# And here....we....go....



## youngstogiesmoker (Feb 14, 2010)

Well this is a big post for me... a lot of things going on...

1) This is my 200th post! arty: planned it out soo...

2) I can make my first post in the habanos section today! And...

3) In the next few days I'll be getting my first CC, and will be smoking my first in the coming weeks!!

Quite exciting if I do say so myself, and now the slope becomes much steeper, I can feel the rocks giving way under my feet already...

But I've got some smokes that I'm gonna try, wonderin what everyone thinks about my choices, and if there are any "absolute must try" sticks that I should try to go after here in the beginning...

Here are the ones I'm eyeing up...

Romeo y Juliet Short Churchills
H. Upmann Mag 46
La Gloria Cubana Medaille D'Or No. 2
Partagas Shorts
Trinidad Reyes
Montecristo #4

well what do you think??


----------



## salmonfly (Nov 11, 2009)

Nicely done Jake, can you please post some pictures for us to look at?


----------



## youngstogiesmoker (Feb 14, 2010)

salmonfly said:


> Nicely done Jake, can you please post some pictures for us to look at?
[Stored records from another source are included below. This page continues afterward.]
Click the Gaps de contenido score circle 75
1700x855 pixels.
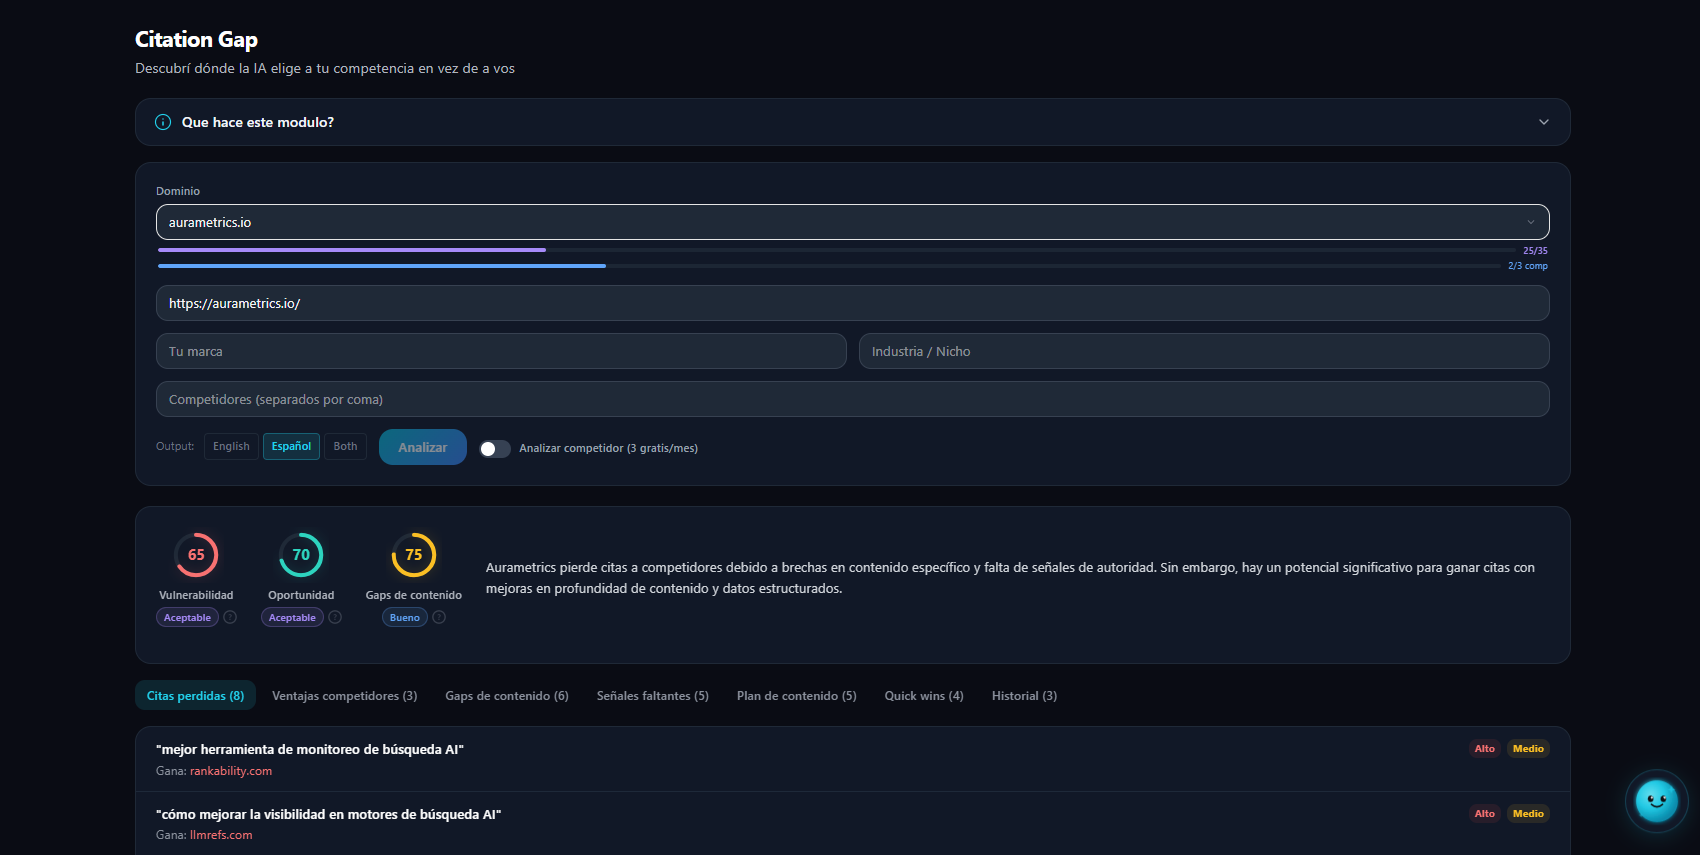[413, 555]
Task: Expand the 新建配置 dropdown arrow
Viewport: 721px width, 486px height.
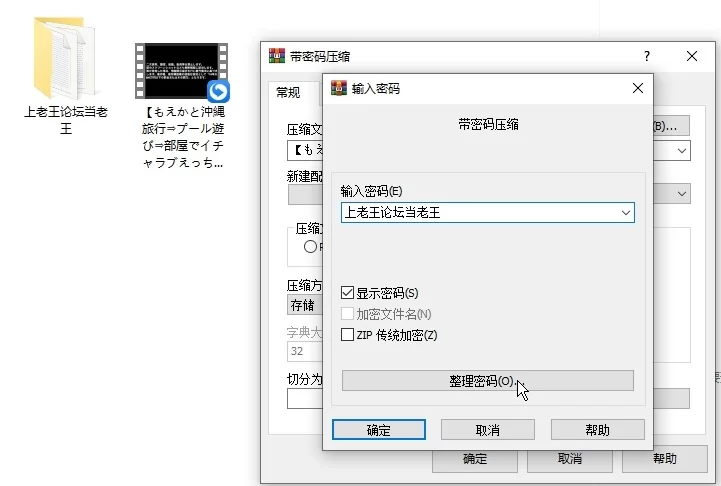Action: point(682,193)
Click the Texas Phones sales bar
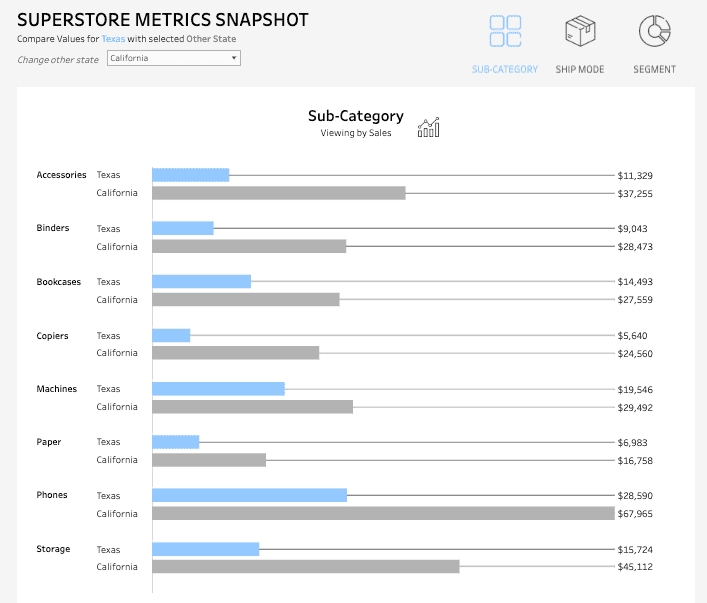This screenshot has height=603, width=707. tap(249, 495)
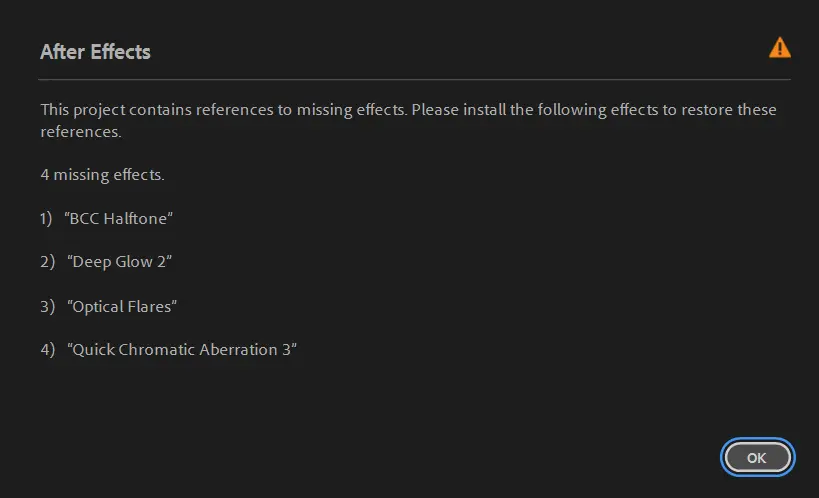
Task: Select the "Quick Chromatic Aberration 3" entry
Action: pos(183,349)
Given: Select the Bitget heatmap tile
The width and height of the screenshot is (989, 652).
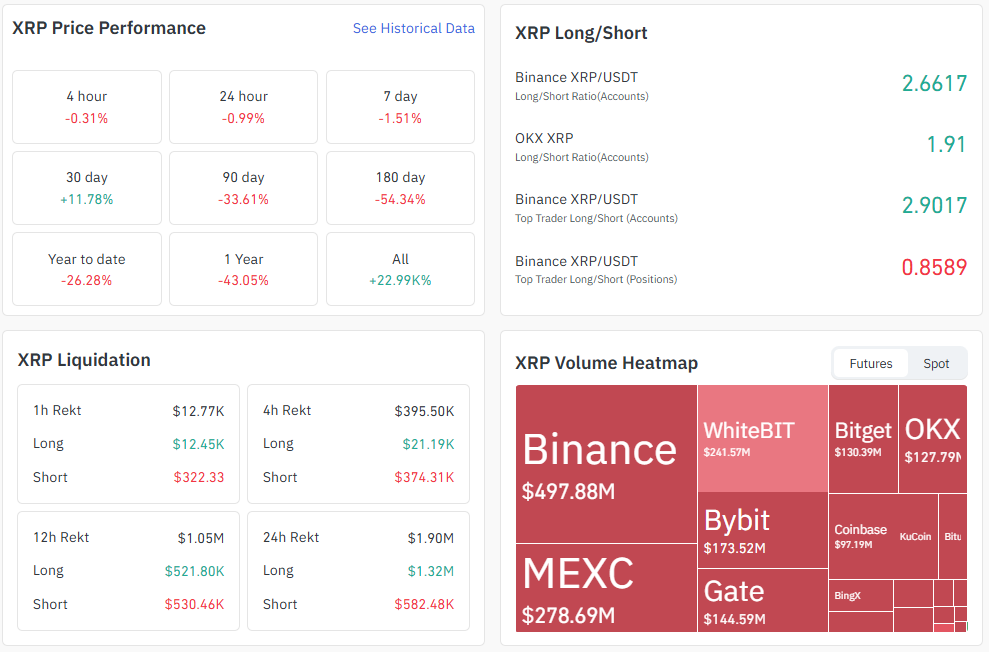Looking at the screenshot, I should click(863, 438).
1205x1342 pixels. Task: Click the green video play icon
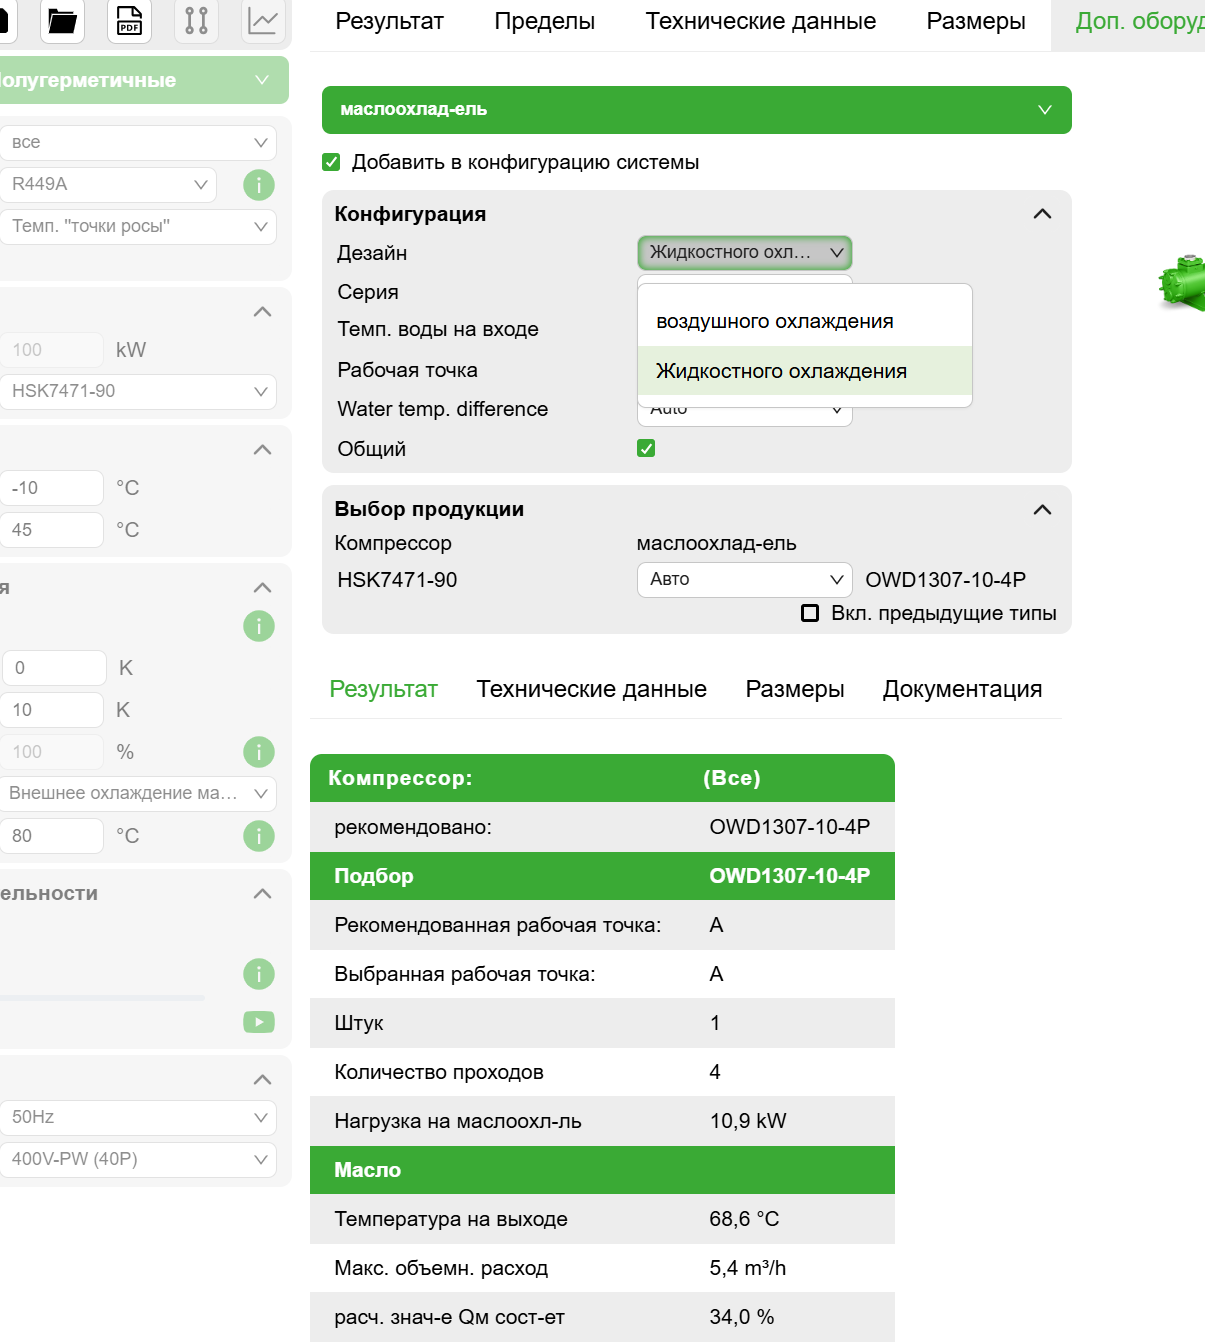tap(259, 1022)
Once I get them I'll probably turn into a picture posting maniac haha....I really do feel like a kid waiting on Christmas right now haha


----------



## mhartnett (Dec 3, 2009)

I have very little experience, but so far the Vegas Robaina Famosos and the PSD4 have blown me away, and the Bolivar Royal Corona I had would have been awesome but for burn problems (caused by my impatience).


----------



## youngstogiesmoker (Feb 14, 2010)

mhartnett said:


> I have very little experience, but so far the Vegas Robaina Famosos and the PSD4 have blown me away, and the Bolivar Royal Corona I had would have been awesome but for burn problems (caused by my impatience).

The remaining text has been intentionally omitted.